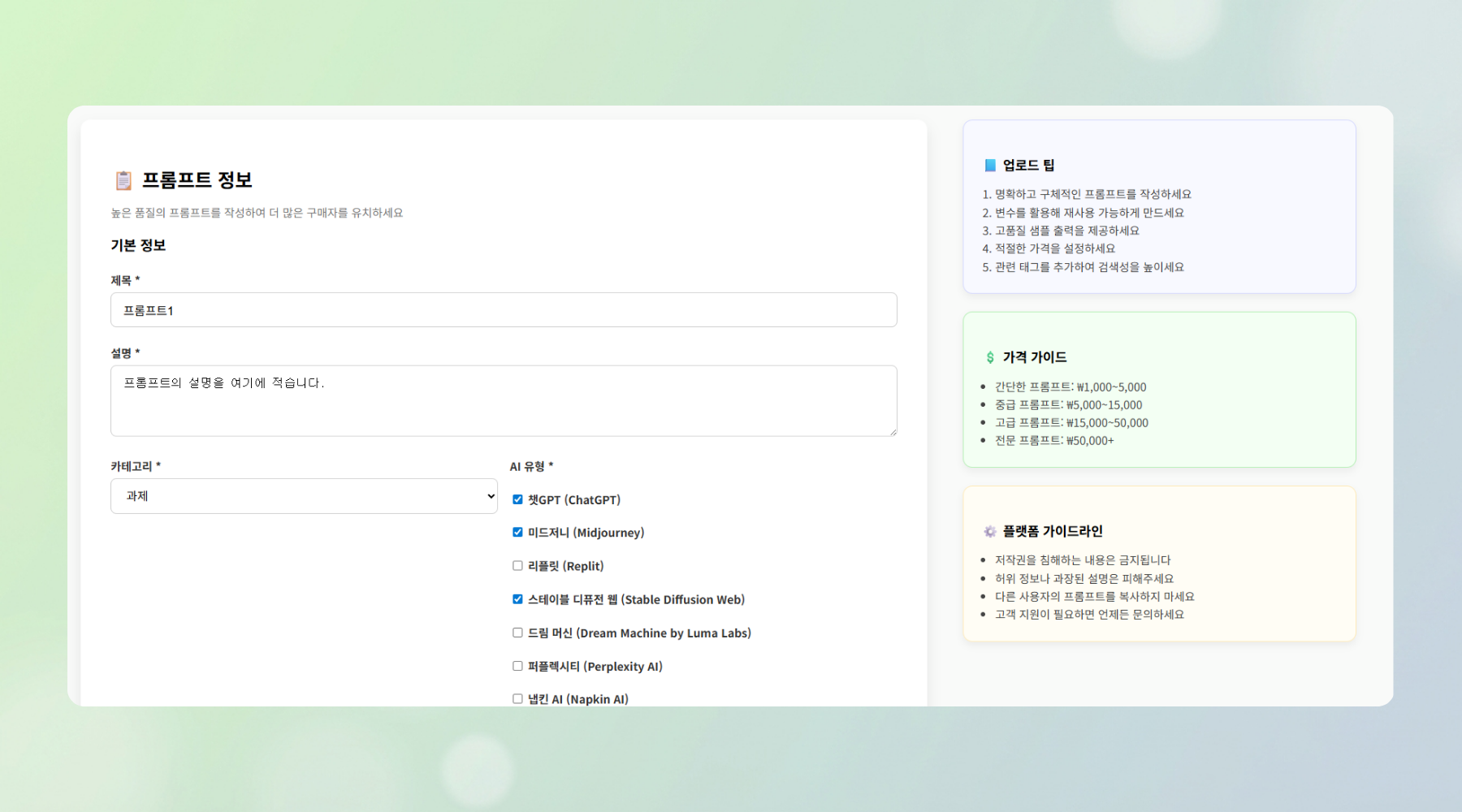Click the gear icon beside 플랫폼 가이드라인
This screenshot has width=1462, height=812.
pyautogui.click(x=990, y=531)
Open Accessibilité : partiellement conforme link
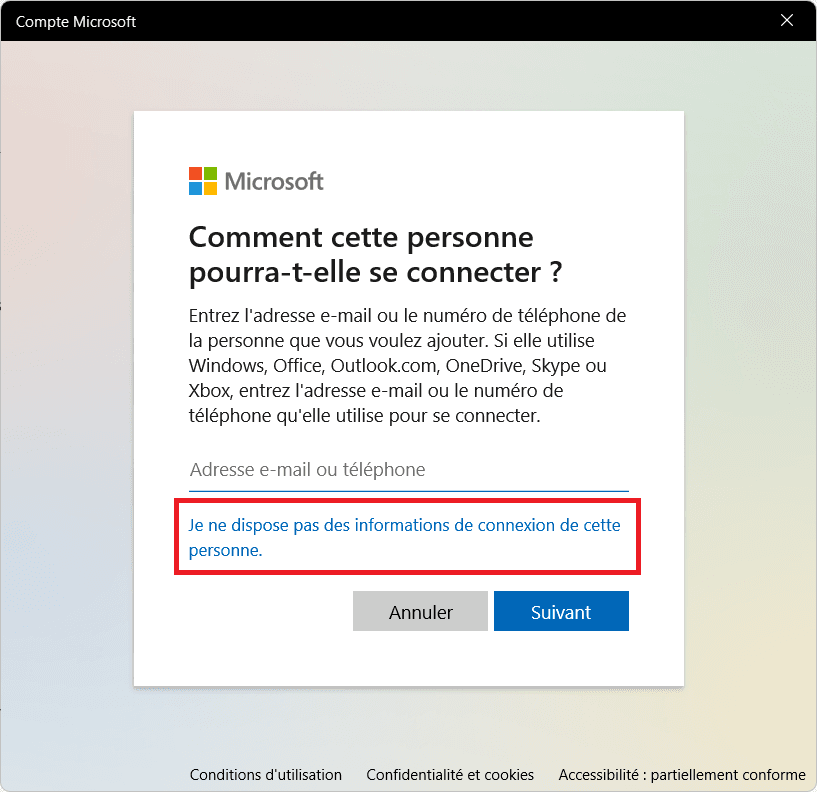The height and width of the screenshot is (792, 817). tap(682, 775)
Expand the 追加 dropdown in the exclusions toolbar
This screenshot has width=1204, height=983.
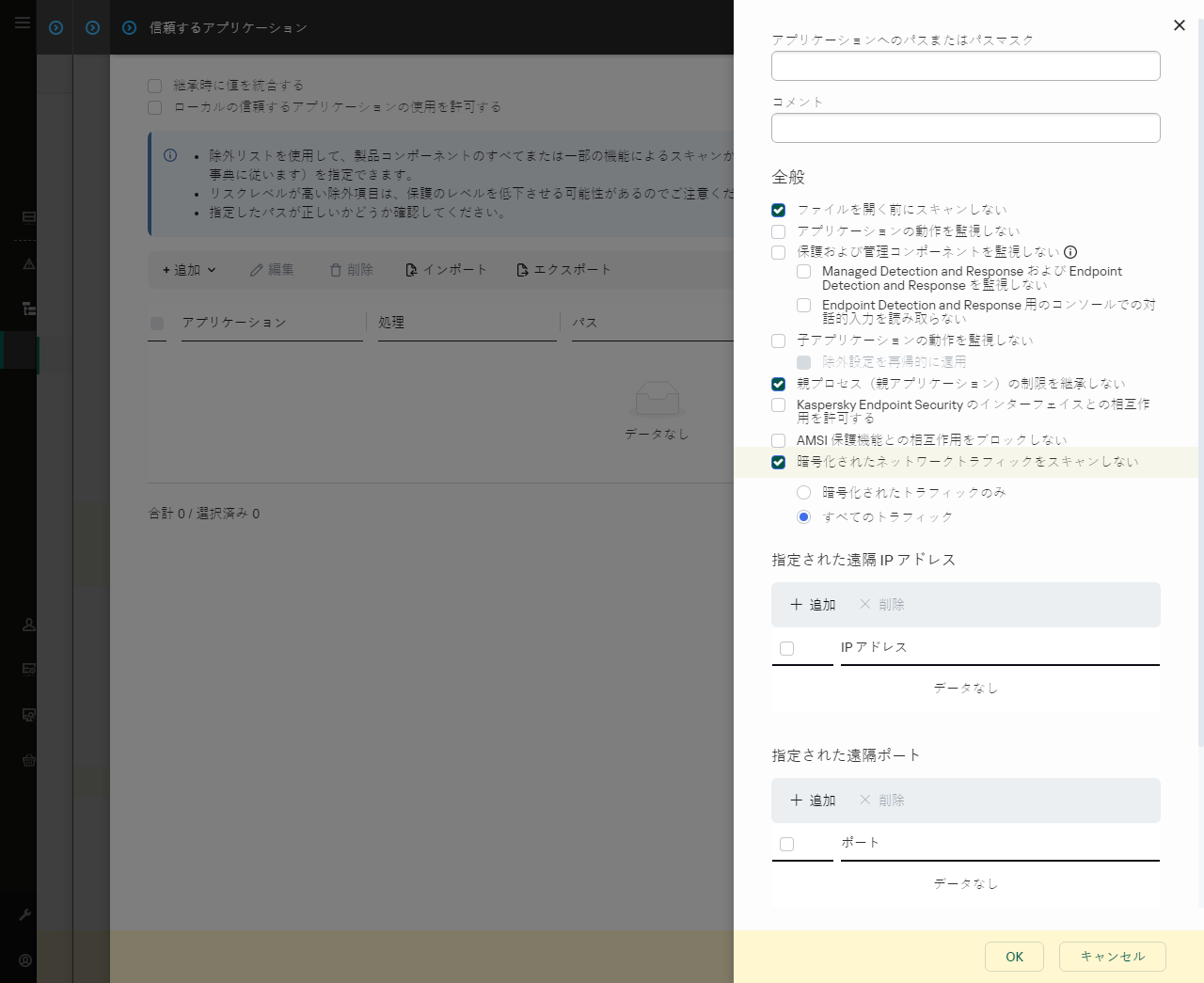point(186,269)
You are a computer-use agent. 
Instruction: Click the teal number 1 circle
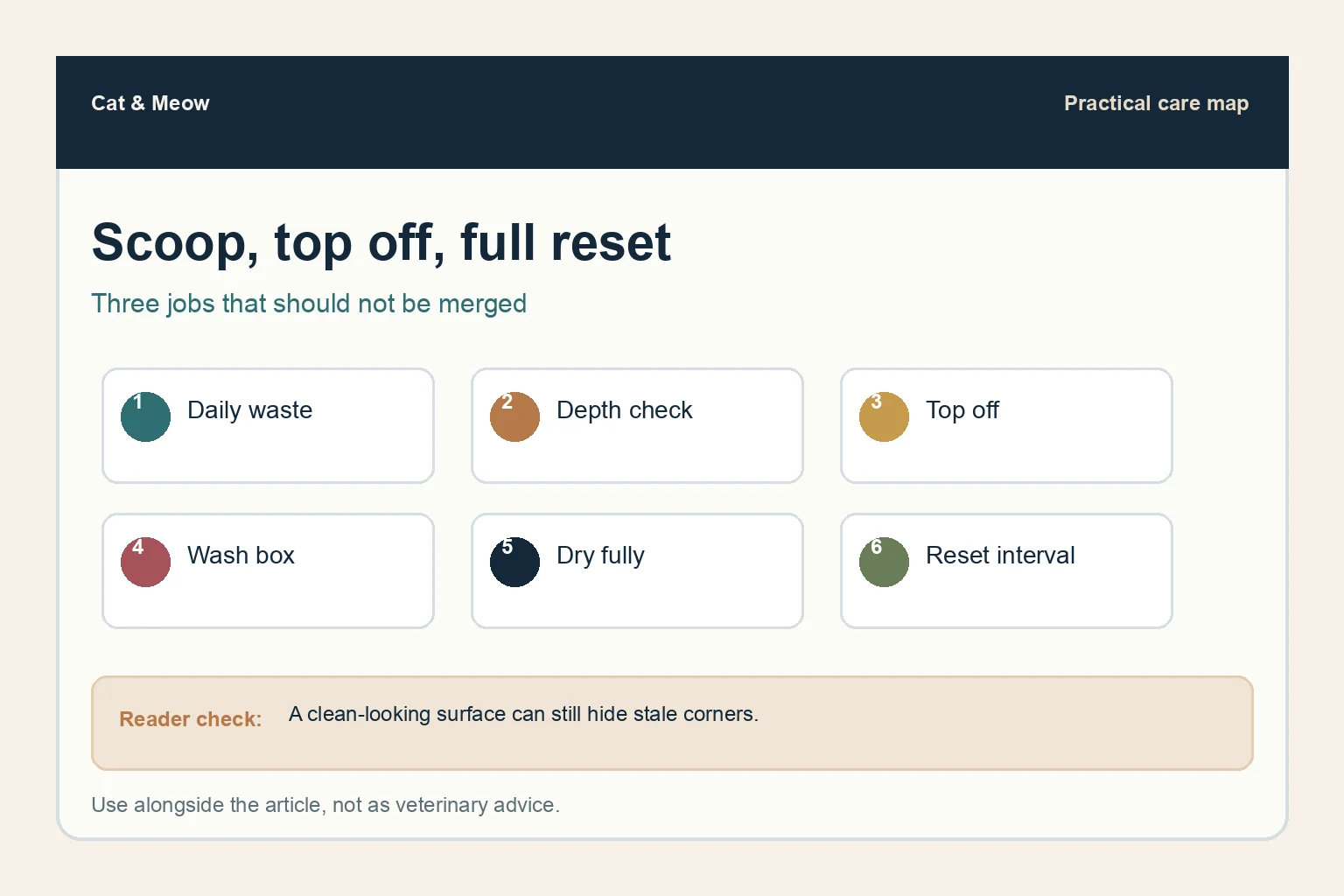[145, 416]
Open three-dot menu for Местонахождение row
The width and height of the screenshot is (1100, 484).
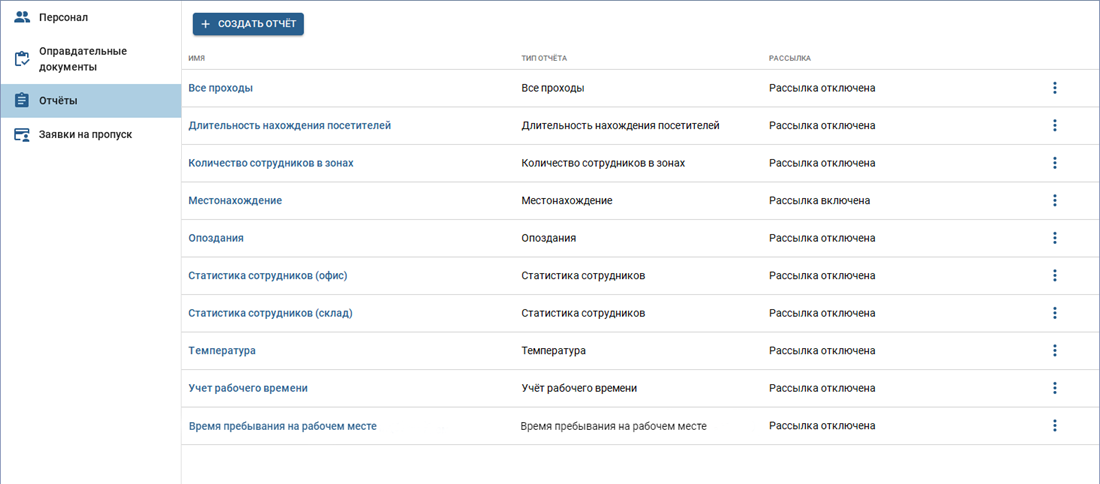coord(1054,200)
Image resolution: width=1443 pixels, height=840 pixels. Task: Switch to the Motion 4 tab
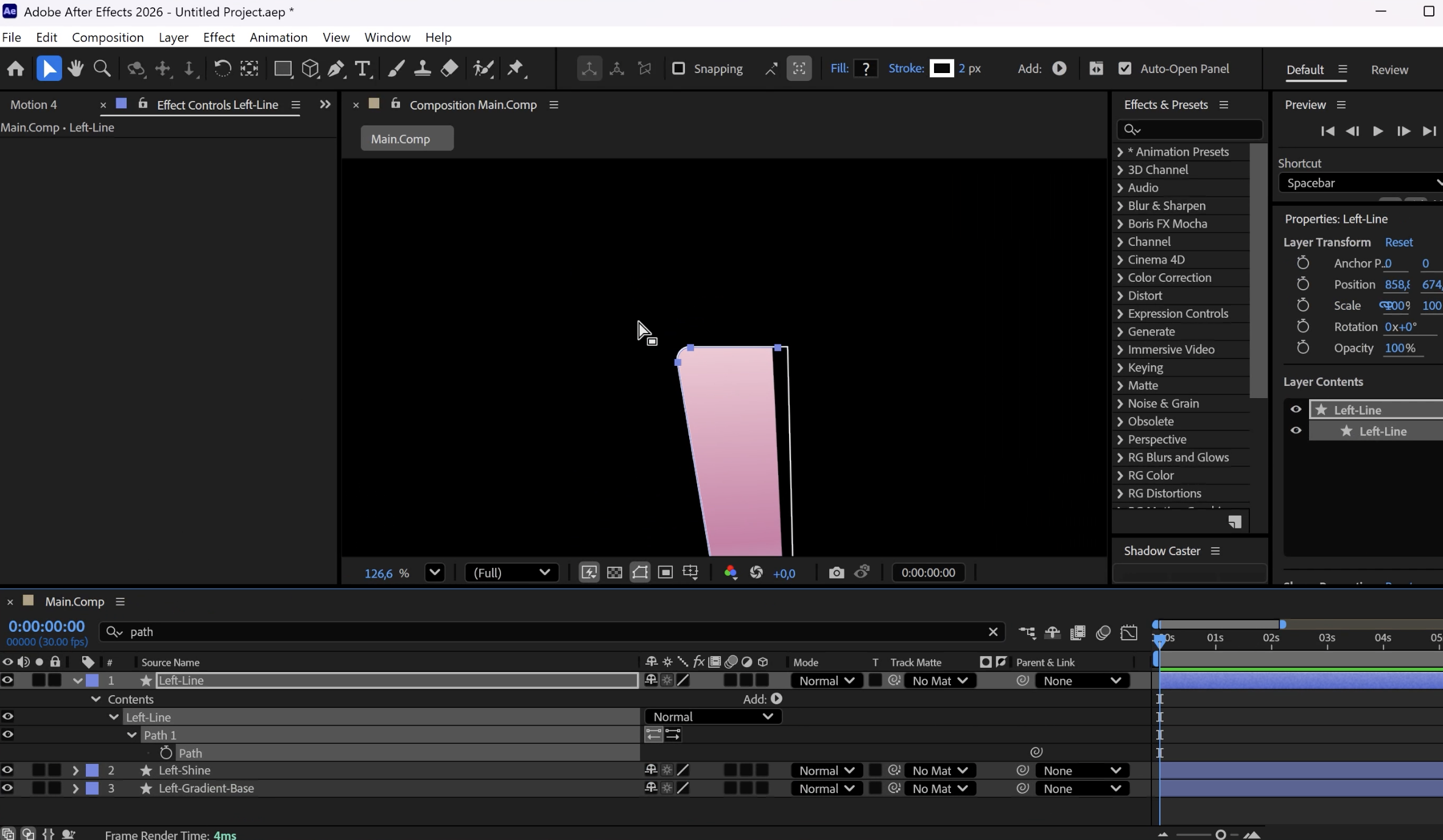click(34, 105)
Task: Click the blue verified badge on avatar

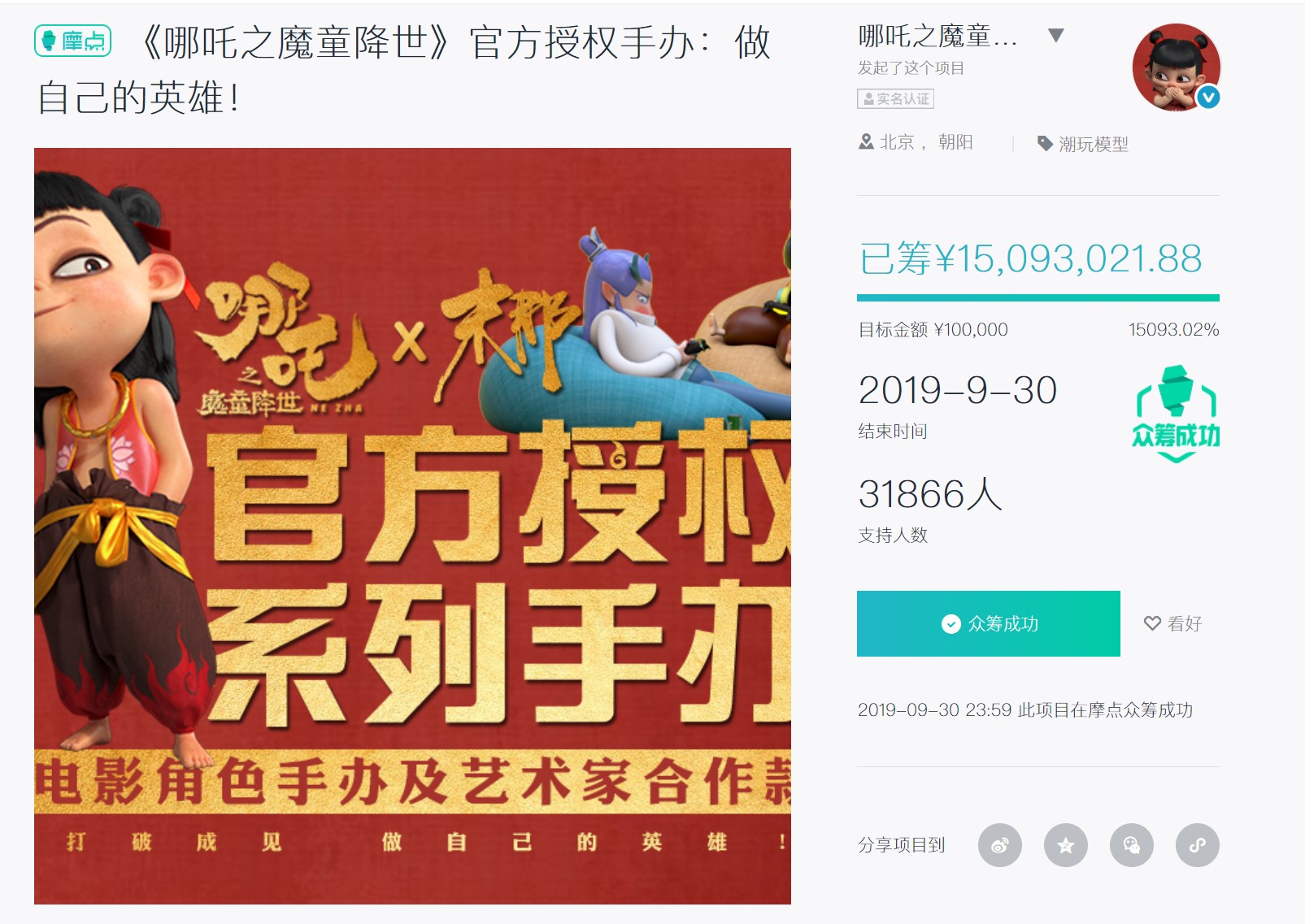Action: 1208,98
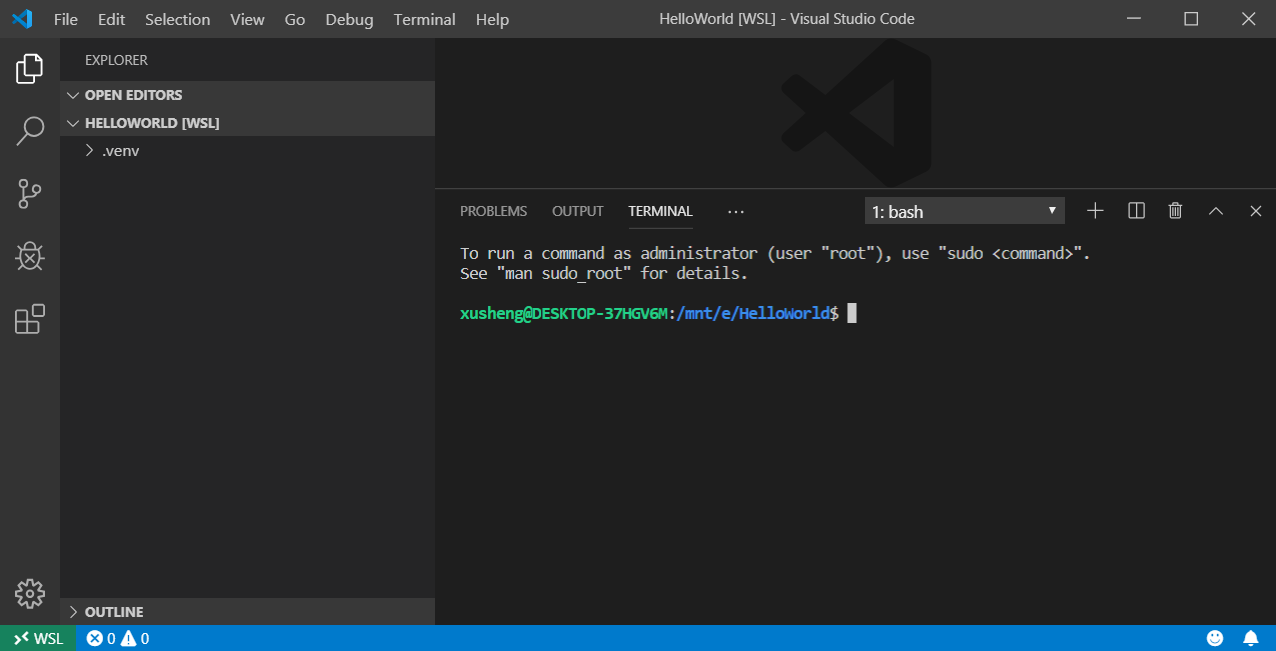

+ + +

▶ _WRITTEN PROBLEM_
Copy out every entry above word for word, but leave out the pictures.

▶ _RESPONSE FOR THIS EXERCISE_
Click the gear icon beside 플랫폼 가이드라인
This screenshot has width=1462, height=812.
pyautogui.click(x=990, y=531)
Open Accessibilité : partiellement conforme link
The height and width of the screenshot is (792, 817). tap(682, 775)
Expand the 追加 dropdown in the exclusions toolbar
This screenshot has width=1204, height=983.
point(186,269)
You are a computer-use agent. 
Instruction: Click the teal number 1 circle
[145, 416]
Open three-dot menu for Местонахождение row
The width and height of the screenshot is (1100, 484).
coord(1054,200)
Image resolution: width=1443 pixels, height=840 pixels. Task: Switch to the Motion 4 tab
click(34, 105)
Task: Click the blue verified badge on avatar

Action: 1208,98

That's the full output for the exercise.